Registros contenidos en un conjunto de datos
━━━━━━━━━━━━━━━━

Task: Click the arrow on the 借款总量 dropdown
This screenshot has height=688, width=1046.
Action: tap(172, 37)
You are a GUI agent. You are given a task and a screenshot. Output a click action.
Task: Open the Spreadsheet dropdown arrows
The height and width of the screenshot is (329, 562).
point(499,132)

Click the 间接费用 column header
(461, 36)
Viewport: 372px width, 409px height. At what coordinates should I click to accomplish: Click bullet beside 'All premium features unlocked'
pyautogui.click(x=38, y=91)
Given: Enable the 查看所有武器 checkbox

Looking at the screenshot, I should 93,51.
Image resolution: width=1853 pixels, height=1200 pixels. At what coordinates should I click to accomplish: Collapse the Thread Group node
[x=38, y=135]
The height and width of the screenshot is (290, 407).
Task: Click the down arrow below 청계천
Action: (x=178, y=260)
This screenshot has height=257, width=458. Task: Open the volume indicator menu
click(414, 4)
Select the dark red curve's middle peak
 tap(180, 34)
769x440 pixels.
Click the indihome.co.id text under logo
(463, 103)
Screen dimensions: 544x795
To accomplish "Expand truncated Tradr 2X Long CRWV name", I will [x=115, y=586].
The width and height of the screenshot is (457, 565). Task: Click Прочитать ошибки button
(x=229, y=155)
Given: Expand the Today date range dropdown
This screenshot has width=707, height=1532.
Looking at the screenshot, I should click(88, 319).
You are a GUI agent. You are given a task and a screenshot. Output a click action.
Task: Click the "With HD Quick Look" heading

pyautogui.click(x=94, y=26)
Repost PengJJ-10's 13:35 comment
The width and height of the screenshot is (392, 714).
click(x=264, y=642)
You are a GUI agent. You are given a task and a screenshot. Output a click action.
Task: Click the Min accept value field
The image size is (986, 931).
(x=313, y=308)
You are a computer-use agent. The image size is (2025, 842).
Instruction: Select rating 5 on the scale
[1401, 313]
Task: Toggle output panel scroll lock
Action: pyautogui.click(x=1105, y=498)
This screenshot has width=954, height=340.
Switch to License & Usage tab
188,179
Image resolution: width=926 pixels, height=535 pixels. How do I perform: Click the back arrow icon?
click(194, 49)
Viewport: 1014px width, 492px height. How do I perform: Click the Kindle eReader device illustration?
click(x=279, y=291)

━━━━━━━━━━━━━━━━

Presenta todas las líneas de las entradas anteriores como una tabla Markdown con dos columnas, «Número» para el número de fila y «Entrada» para el texto de la línea, sin incluir las líneas en blanco.

# Solución del ejercicio:
| Número | Entrada |
|---|---|
| 1 | Task: Click the arrow on the 借款总量 dropdown |
| 2 | This screenshot has height=688, width=1046. |
| 3 | Action: tap(172, 37) |
| 4 | You are a GUI agent. You are given a task and a screenshot. Output a click action. |
| 5 | Task: Open the Spreadsheet dropdown arrows |
| 6 | The height and width of the screenshot is (329, 562). |
| 7 | point(499,132) |
| 8 | Click the 间接费用 column header |
| 9 | (461, 36) |
| 10 | Viewport: 372px width, 409px height. At what coordinates should I click to accomplish: Click bullet beside 'All premium features unlocked' |
| 11 | pyautogui.click(x=38, y=91) |
| 12 | Given: Enable the 查看所有武器 checkbox |
| 13 | Looking at the screenshot, I should 93,51. |
| 14 | Image resolution: width=1853 pixels, height=1200 pixels. At what coordinates should I click to accomplish: Collapse the Thread Group node |
| 15 | [x=38, y=135] |
| 16 | The height and width of the screenshot is (290, 407). |
| 17 | Task: Click the down arrow below 청계천 |
| 18 | Action: (x=178, y=260) |
| 19 | This screenshot has height=257, width=458. Task: Open the volume indicator menu |
| 20 | click(414, 4) |
| 21 | Select the dark red curve's middle peak |
| 22 |  tap(180, 34) |
| 23 | 769x440 pixels. |
| 24 | Click the indihome.co.id text under logo |
| 25 | (463, 103) |
| 26 | Screen dimensions: 544x795 |
| 27 | To accomplish "Expand truncated Tradr 2X Long CRWV name", I will [x=115, y=586]. |
| 28 | The width and height of the screenshot is (457, 565). Task: Click Прочитать ошибки button |
| 29 | (x=229, y=155) |
| 30 | Given: Expand the Today date range dropdown |
| 31 | This screenshot has width=707, height=1532. |
| 32 | Looking at the screenshot, I should click(88, 319). |
| 33 | You are a GUI agent. You are given a task and a screenshot. Output a click action. |
| 34 | Task: Click the "With HD Quick Look" heading |
| 35 | pyautogui.click(x=94, y=26) |
| 36 | Repost PengJJ-10's 13:35 comment |
| 37 | The width and height of the screenshot is (392, 714). |
| 38 | click(x=264, y=642) |
| 39 | You are a GUI agent. You are given a task and a screenshot. Output a click action. |
| 40 | Task: Click the Min accept value field |
| 41 | The image size is (986, 931). |
| 42 | (x=313, y=308) |
| 43 | You are a computer-use agent. The image size is (2025, 842). |
| 44 | Instruction: Select rating 5 on the scale |
| 45 | [1401, 313] |
| 46 | Task: Toggle output panel scroll lock |
| 47 | Action: pyautogui.click(x=1105, y=498) |
| 48 | This screenshot has width=954, height=340. |
| 49 | Switch to License & Usage tab |
| 50 | 188,179 |
| 51 | Image resolution: width=926 pixels, height=535 pixels. How do I perform: Click the back arrow icon? |
| 52 | click(194, 49) |
| 53 | Viewport: 1014px width, 492px height. How do I perform: Click the Kindle eReader device illustration? |
| 54 | click(x=279, y=291) |